Saturday, November 10, 2012

Mining Tweets of World Cup T20 Match between India and Pakistan: Interesting Insights from Social Network Analysis

I have been quite absent from this space I call my blog for quite sometime now and this is not without reason. The past few months have been extremely busy with lots of traveling (Milan, Venice, Rome, Nijmegen and Copenhagen all in three-four months' time),  and of course the never-ending paper submissions. As I had explained in my previous post on online education initiatives I am also taking the Computer Science online courses on Coursera and this semester I happened to take up a very interesting course by Lada Adamic of University of Michigan (Social Network Analysis). Though I have myself taught some aspects of Social Network Analysis during a summer course at Faculty of Computer Science at IBA, Karachi but despite that I found this course intriguing and the way Lada enriched it with cool applications of SNA was simply amazing.

As an optional part of this course the students were to submit a programming project and I thought what better opportunity than this to submit a part of the TweetCric project being undertaken by our research group. It's always good to get some early feedback on your work in order to gain useful, innovative directions and hence, I decided to blog about my Social Network Analysis project. Readers are welcome to suggest any new directions or give their feedback in comments so as to help us in this project. Following is a description of the project for interested readers of my blog:

Social media applications have considerably influenced the lives of millions and everyday there is a huge amount of updates to various social networks such as Facebook and Twitter. As of March 2012, more than 400 million tweets were being posted on Twitter each day. The volume of tweets becomes significantly high during a sporting event as many sports fans now use social media as a part of their viewing experience. Users describe this as an experience full of pleasure and fun as described in following Facebook status update during the recent World Cup T20 match between India and Pakistan:

"Facebook comments are more interesting than the match. Already more than two pages of comments. Looks like PakInd Vs Facebook"

Interestingly, the huge amount of content produced during sporting events can be used for analysis of players' performance and in light of that sports managers can decide future sports strategies and hence the notion of crowd-sourced sports critics can be realized in practice. Researchers have already begun to explore the possibility of using this huge volume of user-generated content to solve various research issues such as event detection, video annotations for sports summaries etc. [1, 2]. We argue in this work to utilize this huge crowd-sourced content for the usefulness of sports strategy analysts and decision-makers. In this work, we use social network analysis to highlight significant players during the match along with an analysis of the reasons of why social network analysis methods detect these players.

Social Network Modeling
The data was obtained using the Twitter Search API. During the epic match held on September 30th 2012, we gathered tweets for the match using the Twitter Search API. We regularly queried the Search API through a Python script on half-hour intervals thereby collecting fresh tweets as the match progressed. In total we collected a sample of 43,450 tweets during the match with hashtag PakvsInd.

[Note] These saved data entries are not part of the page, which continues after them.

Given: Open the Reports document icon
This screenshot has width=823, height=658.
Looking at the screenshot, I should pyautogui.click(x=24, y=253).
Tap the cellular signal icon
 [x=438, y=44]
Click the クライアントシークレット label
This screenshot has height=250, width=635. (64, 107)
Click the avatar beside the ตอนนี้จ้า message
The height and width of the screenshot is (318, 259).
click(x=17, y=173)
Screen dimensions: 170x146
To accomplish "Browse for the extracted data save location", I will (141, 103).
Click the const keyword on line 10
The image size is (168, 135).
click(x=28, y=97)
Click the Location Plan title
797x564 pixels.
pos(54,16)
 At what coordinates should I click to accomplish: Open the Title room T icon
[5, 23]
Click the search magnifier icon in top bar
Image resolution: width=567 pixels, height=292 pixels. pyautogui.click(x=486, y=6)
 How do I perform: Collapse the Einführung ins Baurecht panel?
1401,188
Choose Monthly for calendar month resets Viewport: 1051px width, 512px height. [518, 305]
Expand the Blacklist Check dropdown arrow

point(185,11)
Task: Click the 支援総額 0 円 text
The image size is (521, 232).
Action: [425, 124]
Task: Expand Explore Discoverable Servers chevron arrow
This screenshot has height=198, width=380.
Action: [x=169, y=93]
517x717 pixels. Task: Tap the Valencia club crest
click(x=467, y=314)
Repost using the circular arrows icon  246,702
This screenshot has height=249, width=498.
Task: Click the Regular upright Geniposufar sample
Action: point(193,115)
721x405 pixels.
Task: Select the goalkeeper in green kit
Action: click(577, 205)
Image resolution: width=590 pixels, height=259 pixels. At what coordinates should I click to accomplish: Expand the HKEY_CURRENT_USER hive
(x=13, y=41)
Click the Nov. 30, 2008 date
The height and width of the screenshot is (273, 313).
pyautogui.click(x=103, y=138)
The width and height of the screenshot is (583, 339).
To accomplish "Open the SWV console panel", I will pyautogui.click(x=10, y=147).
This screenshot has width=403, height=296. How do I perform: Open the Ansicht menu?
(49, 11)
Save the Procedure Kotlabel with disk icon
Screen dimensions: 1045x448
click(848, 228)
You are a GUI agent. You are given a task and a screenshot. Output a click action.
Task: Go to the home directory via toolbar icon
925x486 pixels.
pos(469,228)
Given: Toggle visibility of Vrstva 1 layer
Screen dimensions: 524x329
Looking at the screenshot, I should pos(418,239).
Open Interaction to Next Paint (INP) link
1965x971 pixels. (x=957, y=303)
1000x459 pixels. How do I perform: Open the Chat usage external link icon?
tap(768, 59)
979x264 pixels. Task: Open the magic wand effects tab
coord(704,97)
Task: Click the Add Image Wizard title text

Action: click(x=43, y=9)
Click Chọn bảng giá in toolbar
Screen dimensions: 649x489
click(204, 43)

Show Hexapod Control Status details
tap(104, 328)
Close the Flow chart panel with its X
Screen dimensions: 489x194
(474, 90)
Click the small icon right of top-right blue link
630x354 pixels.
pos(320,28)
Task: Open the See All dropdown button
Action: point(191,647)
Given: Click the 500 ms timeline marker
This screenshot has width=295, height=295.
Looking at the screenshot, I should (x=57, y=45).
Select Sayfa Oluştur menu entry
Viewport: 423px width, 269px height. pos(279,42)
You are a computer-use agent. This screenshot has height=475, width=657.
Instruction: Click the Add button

We modeled the social graph of the players and commentators using the text content of the tweets. First, using Wikipedia and ESPN CricInfo as an external resource we compiled a list of players and commentators relevant to the India-Pakistan cricket match. This list was then used to detect tweets containing a mention of any player or commentator; following list shows some sample tweets

  1. hafeez goes, 15 from 28 balls.. idiot, wasted his time big time. game over. #pakvsind
  2. like the world cup of pakistani batsmen falling against yuvraj. kamran also departs edging to dhoni. pak 56/4 after 9. #pakvsind
  3. rt @maria_memon: rt @maria_memon: afridi! quit playing games with our hearts....our hearts....#pakvsind'
  4. hafeez is the reason for todays batting performance.... after nazir he put all of the team under pressure! #pakvsind
  5. is dhoni trying to piss off pakistanis by bringing in kohli? #pakvsind'
We now explain how we formulate the nodes and edges in our social network of players and commentators. Each player/commentator is treated as a node and an edge is represented between players/commentators if they co-occur in a tweet. As an example consider tweet 2 above; there would be edges between yuvraj, kamran and dhoni according to our model. In total 8,587 tweets (19.8%) contained a mention of some player or commentator.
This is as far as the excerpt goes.